Written by: Lana Clements
A new first-time buyer can expect their monthly mortgage bill to swallow two-fifths of their gross salary – the highest level since 2012 – as house prices continue to rise.

Debt repayments on homes average £1,057 for first-time owners, which is set to rise to £1,114 as lenders pass on the latest 0.5% rate increase from the Bank of England.

Rising house prices continue to drive up costs for borrowers, with a 0.7% increase in the average asking value this month, according to property website Rightmove.

Demand among these home hunters has fallen back by 8% on the same period last year – though it is still up by 27% compared to pre-pandemic.

The stamp duty cut announced by the Chancellor last week could help some buyers, as two thirds of homes are now exempt from stamp duty for first-time buyers in England.

Rightmove said the stamp duty changes could drive wider demand, which is already up 20% on the pre-pandemic five-year average, higher still.

The middle and high-end parts of the market largely drove price increases this month.

Values in this sector of the ‘second stepper’ market reached a fresh record high of £340,513, according to Rightmove.

The number of homes coming to the market has increased back to 2019 levels, helping to give eager buyers more choice.

‘Demand continues to outweigh supply’

Tim Bannister, Rightmove’s director of property science, said: “Prices are likely to remain strong while demand continues to outweigh supply.
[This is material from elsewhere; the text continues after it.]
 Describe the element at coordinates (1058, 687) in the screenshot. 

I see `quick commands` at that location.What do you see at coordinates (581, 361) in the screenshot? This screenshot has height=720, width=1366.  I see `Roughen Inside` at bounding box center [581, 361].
However, it is as important as ever to price competitively, especially in the sectors where there is now more choice, as there is a fine line between a realistically priced home and a home that feels overpriced when many buyers are making every pound count.”

He added: “The housing market continues to be extremely resilient even in the face of the economic headwinds that are stretching household finances.

“The rising cost of living is increasingly playing a role in some buyers’ considerations, as they look at their budgets and what they can afford.

“Demand has been softening over the last few months, but Friday’s announcement is likely to stimulate some more demand.

“If it does lead to a big jump in prospective buyers competing for the constrained number of properties for sale, then it could lead to some unseasonal price rises over the next few months.”